Momentum: "Carpe diem" (251)


Mário Jardel, talvez o melhor ponta-de-lança que actuou em Portugal, foi dura e frequentemente (e já agora, na minha opinião, injustamente) criticado porque não jogava bem com os pés, não era “trabalhador”, estava sempre parado lá na frente, senão fosse o Drulovic no FCP e João Vieira Pinto no SCP a “servirem-no” não teria tido o sucesso que teve. Mas, Mário Jardel tinha um verdadeiro killer instinct, jogava fenomenalmente bem de cabeça, tinha um excelente poder de impulsão (tivesse sabido manter esse poder de elevação fora dos recintos desportivos), jogava soberbamente com os dois pés e possuía um sentido posicional absolutamente fora de comum que lhe permitia actuar sem dificuldades sozinho no ataque tanto contra equipas de relevo internacional como contra equipas de escalão inferior.
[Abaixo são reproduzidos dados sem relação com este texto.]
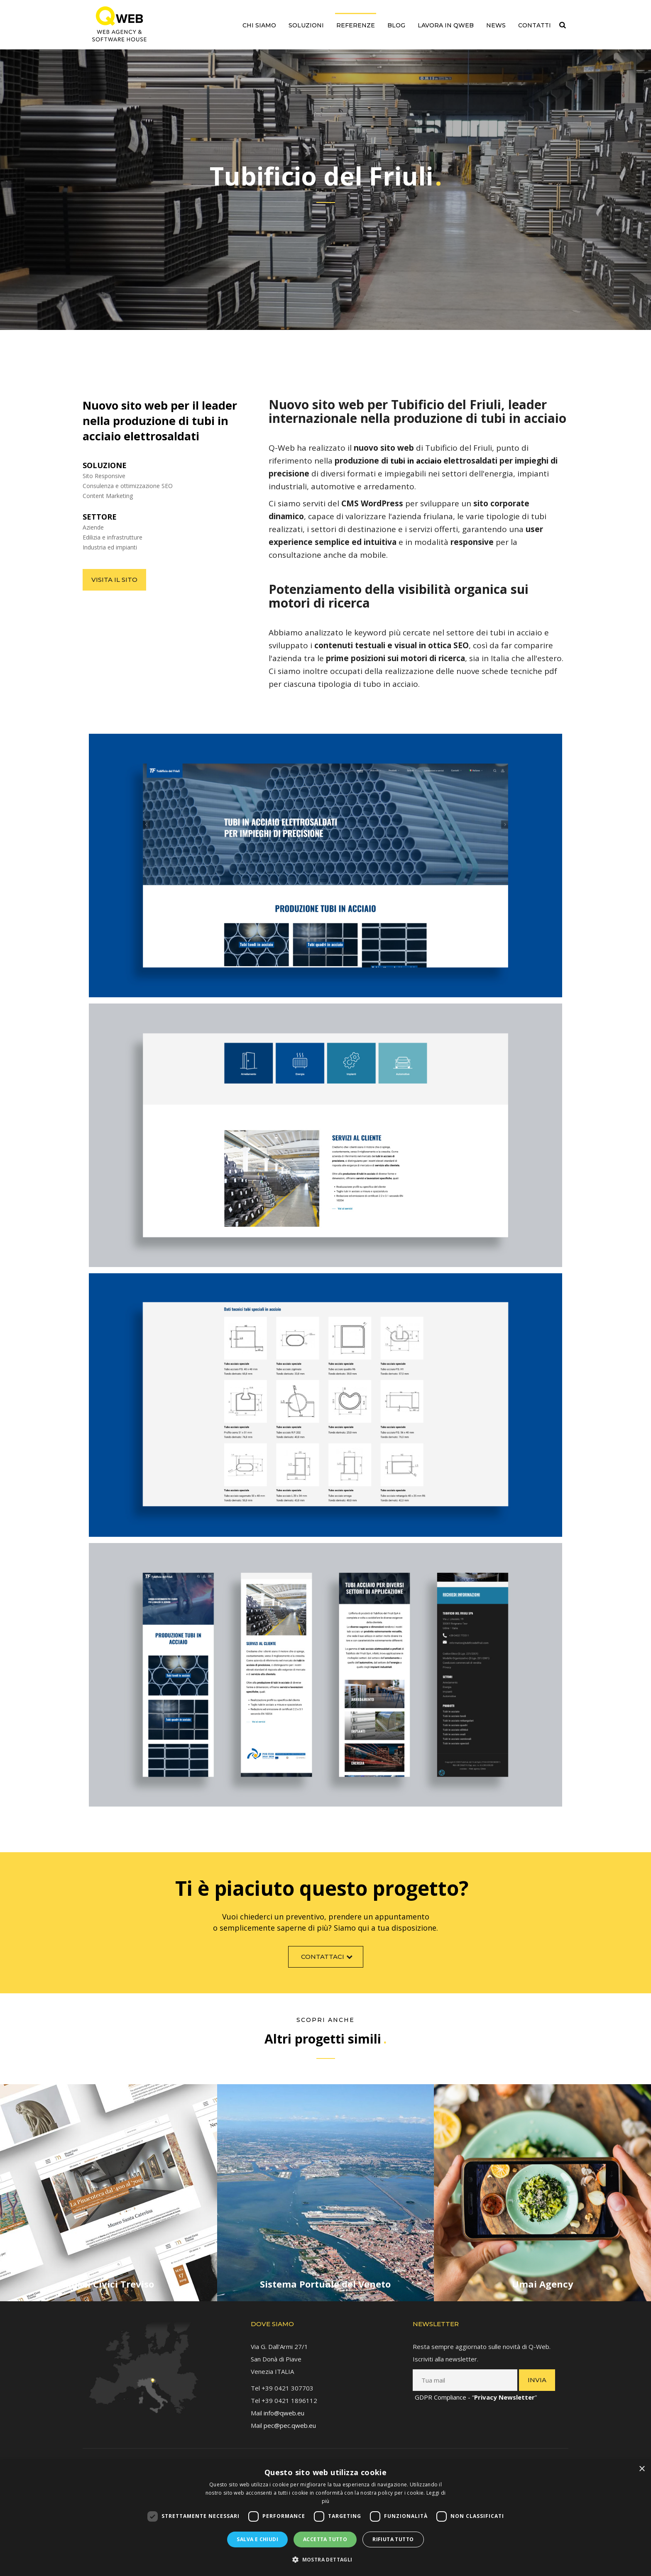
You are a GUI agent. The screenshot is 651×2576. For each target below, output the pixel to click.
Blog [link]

Ontem, no Benfica – Liv’pool observou-se mais um festival de falhanços de um ponta-de-lança paraguaiu que joga mal de cabeça, só joga bem com o pé esquerdo e tem sido municiado ao longo de todo o campeonato por jogadores como Javier Saviola, Pablo Aimar, Ramires, Angel Di María. É certo que resolveu o jogo com dois certeiros penáltis, quando esta época já falhou cinco, segundo o Público, ou quatro, segundo o Record, nas balizas de 7,32 metros e na marca de onze metros. É certo que é o melhor marcador do campeonato com 19 golos e leva nove na Liga Europa. Mas os ventos correm de feição. E quando assim é tudo corre tudo bem, quando acaba bem.